At the other extreme, the long exposure times required by the cyanotype's low sensitivity have their own advantages. You can open a contact printing frame during exposure to check your progress, something impossible with faster photographic processes. The extended exposure scale also means the process handles both high-contrast and low-contrast negatives gracefully.

Why Blue?

The color itself carries meaning.

Blue suggests water, sky, depth, distance. Artists working with cyanotypes often lean into these associations. Nancy Wilson-Pajic, a French artist working from the late 1970s, made cyanotype photograms of everything from shattered windshields to haute couture gowns by Christian Lacroix—all rendered in that characteristic blue that seems to float between physical object and ethereal impression.

The process also serves as a deliberate anachronism. It's recognizably nineteenth-century technology, and artists like John Dugdale use it precisely to evoke—or to critique—Victorian aesthetics and the social constructs of that era. In an age of digital photography and instant image manipulation, choosing to work with sunlight and iron salts and washing your prints in water represents a conscious step backward into a slower, more physical relationship with image-making.
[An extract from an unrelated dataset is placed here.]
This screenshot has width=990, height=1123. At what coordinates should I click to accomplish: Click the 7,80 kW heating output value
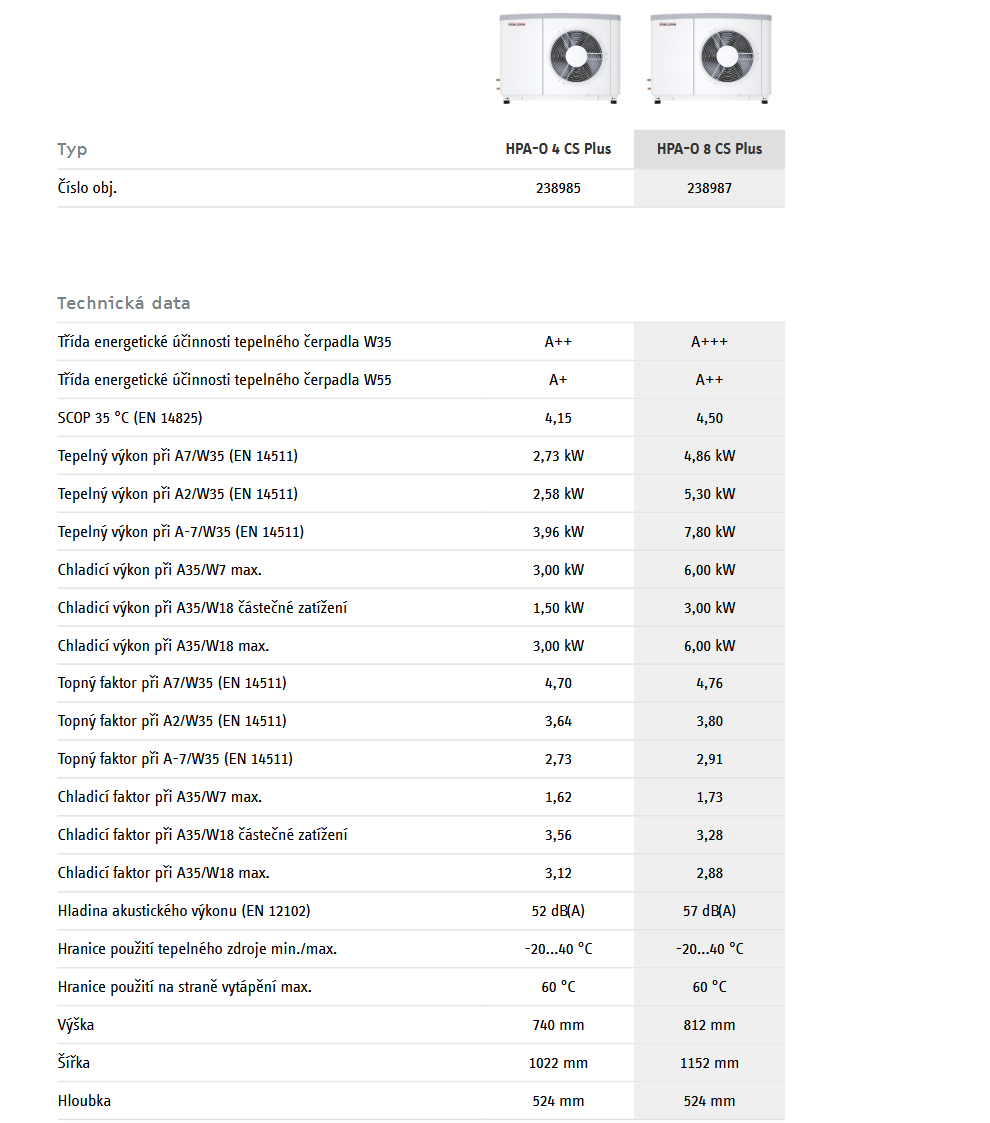tap(709, 532)

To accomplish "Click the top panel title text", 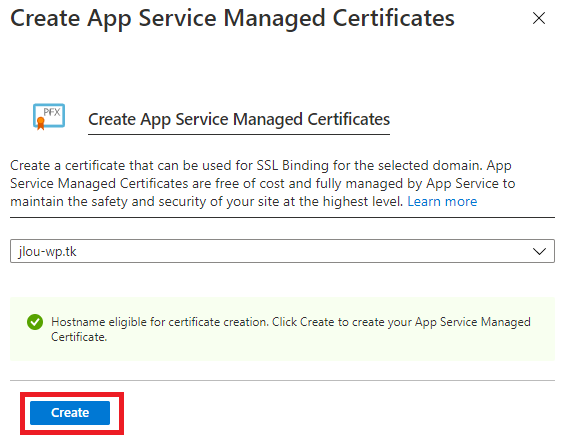I will coord(232,19).
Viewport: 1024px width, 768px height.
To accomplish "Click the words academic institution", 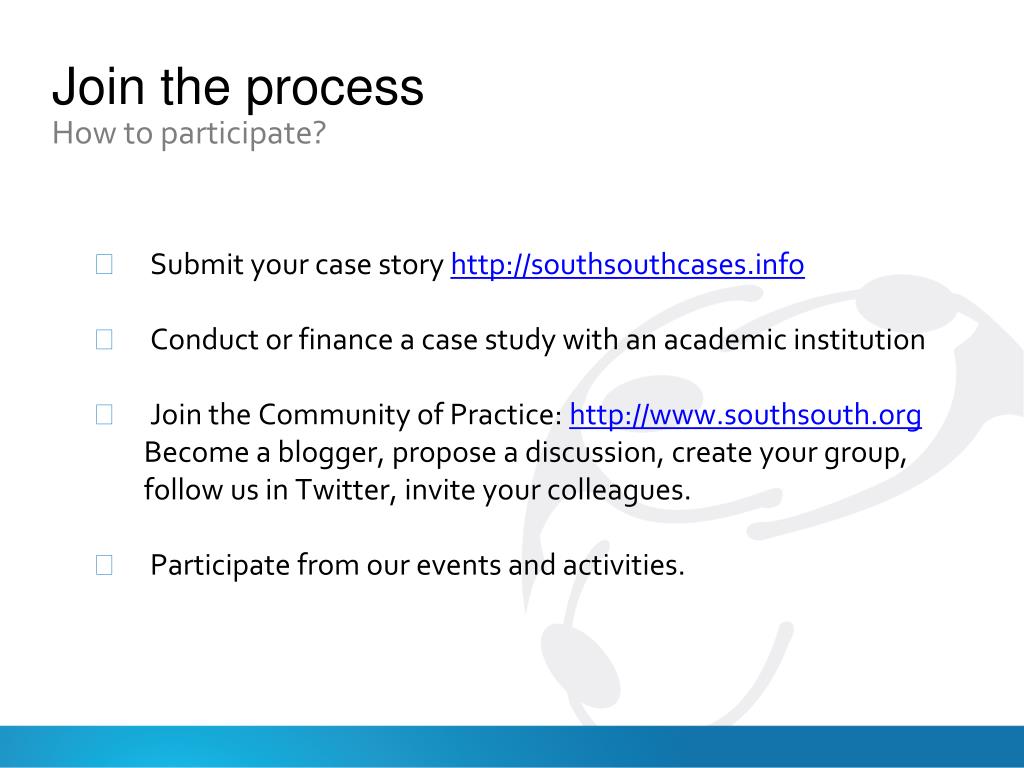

The Democratization of Images

In 1843, the year Anna Atkins began her algae books, a chemist named George Thomas Fisher Jr. published a fifty-page manual titled Photogenic manipulation. It contained instructions for seven different early photographic processes: calotype, cyanotype, ferrotype, chrysotype, anthotype, daguerreotype, and thermography. The book was translated into German and Dutch the following year.

Fisher's manual represents something important: the moment when photography stopped being a secret known only to its inventors and became knowledge available to anyone who could read. The cyanotype was among the most accessible of these early processes—cheap, forgiving, requiring no specialized equipment.

This accessibility has never really disappeared. Today you can buy cyanotype kits for children, premixed solutions for artists, and detailed formulas for chemists who want to mix their own. The process that John Herschel published in 1842 is still being used in 2024, essentially unchanged in its fundamentals.

The materials cost almost nothing. The chemistry works reliably. The results are beautiful and durable. And on a sunny afternoon, anyone with some ferric ammonium citrate, some potassium ferricyanide, a brush, some paper, and an interesting object to place on it can make an image that will last for generations.

That's a remarkable legacy for a failed experiment in making invisible light visible.